* [Directions for this task]: Write out the material word for word, from its first line up to and including the line containing "Action: [263, 214]". Leave the pictures out of your copy.

* [Rows]:
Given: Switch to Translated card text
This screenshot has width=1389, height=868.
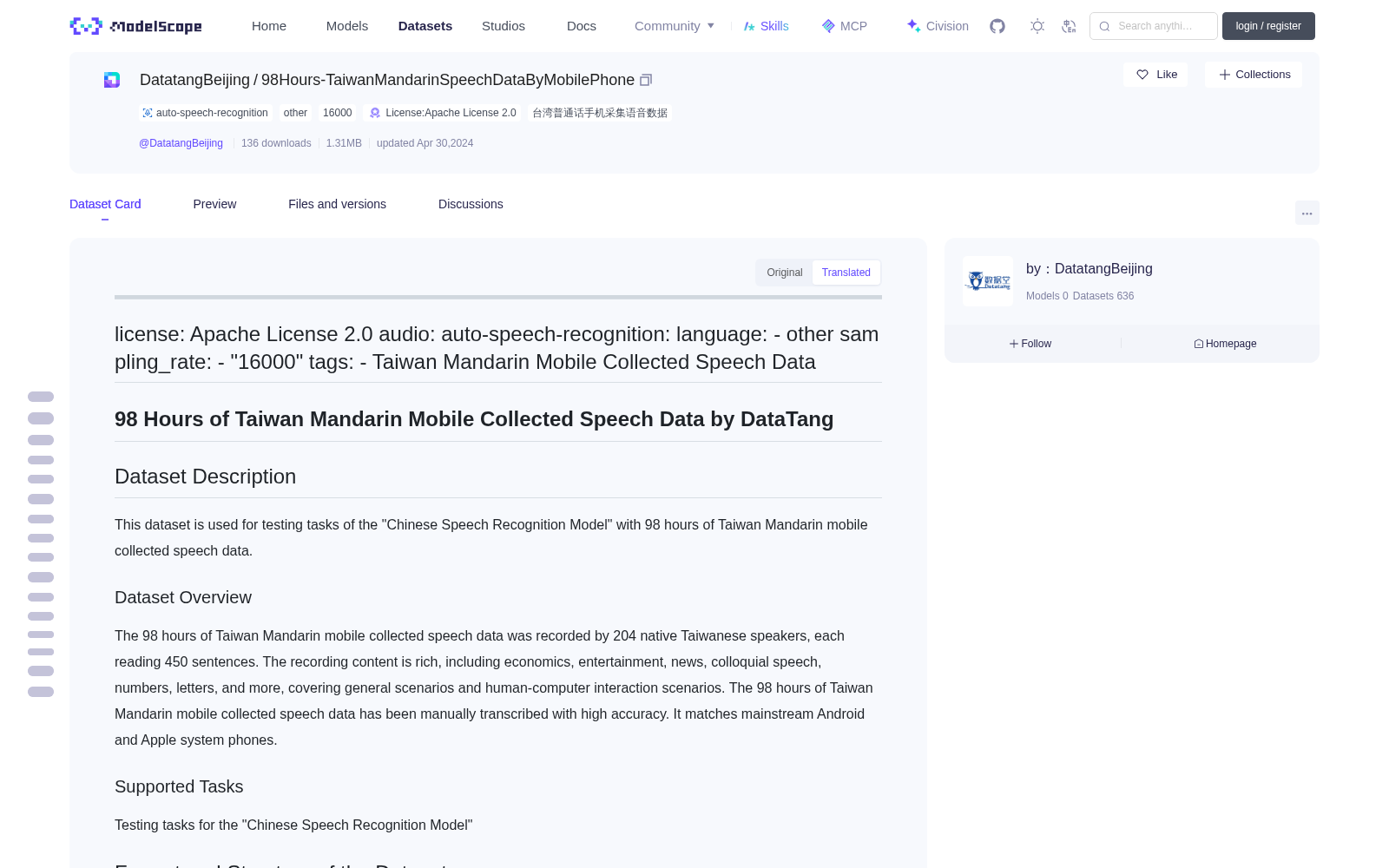Looking at the screenshot, I should click(x=846, y=273).
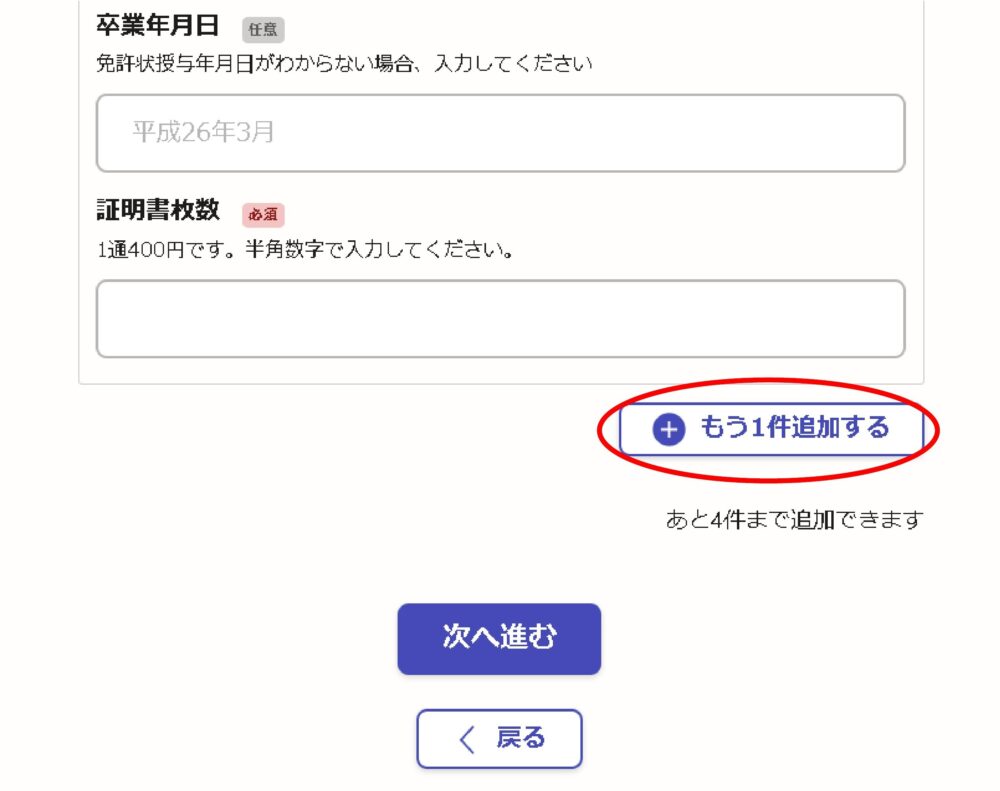1000x791 pixels.
Task: Click the red 必須 badge
Action: [263, 214]
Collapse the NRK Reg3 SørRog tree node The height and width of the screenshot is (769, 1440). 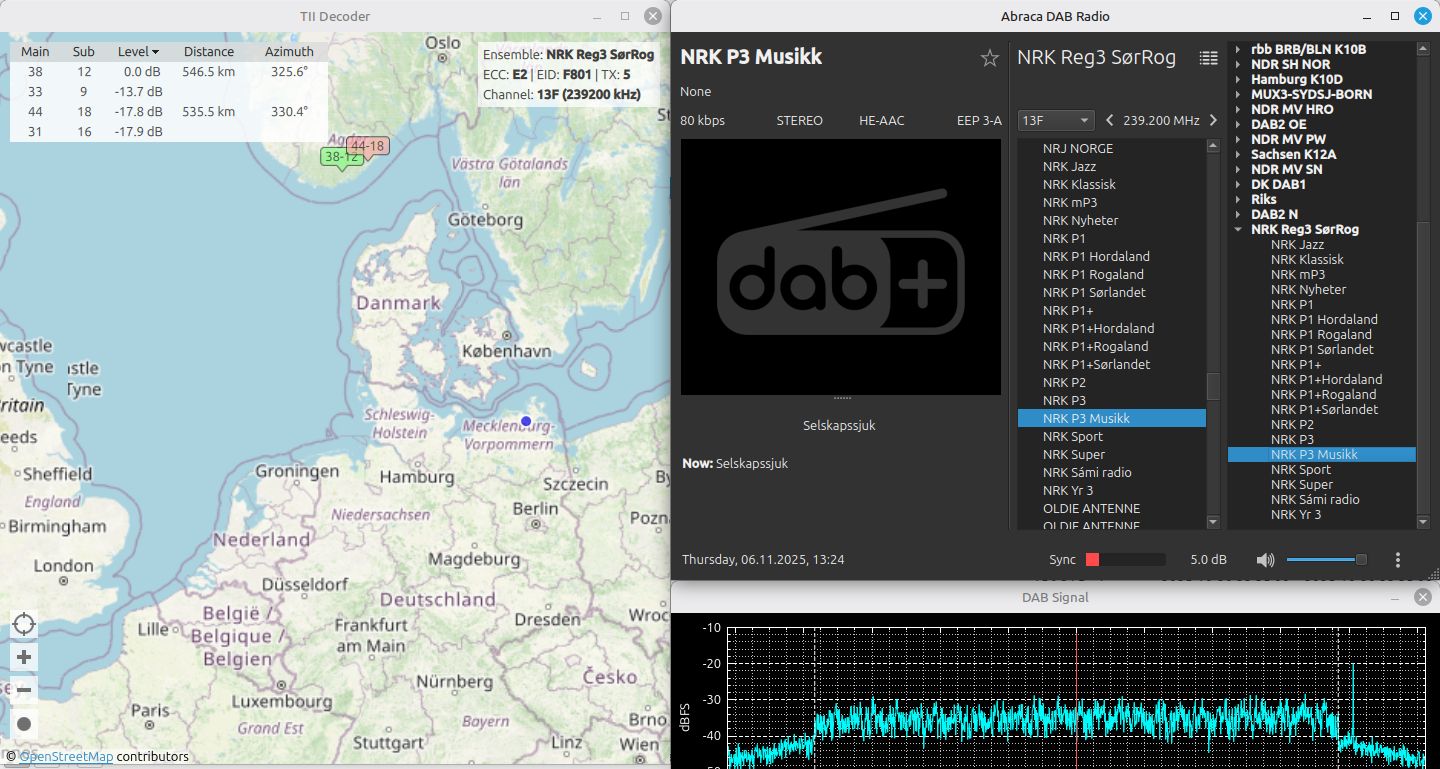1238,229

* [Problem solution]:
Given: Switch to Translated card text
This screenshot has width=1389, height=868.
Looking at the screenshot, I should click(x=846, y=273).
1000x791 pixels.
Task: Click the red 必須 badge
Action: [263, 214]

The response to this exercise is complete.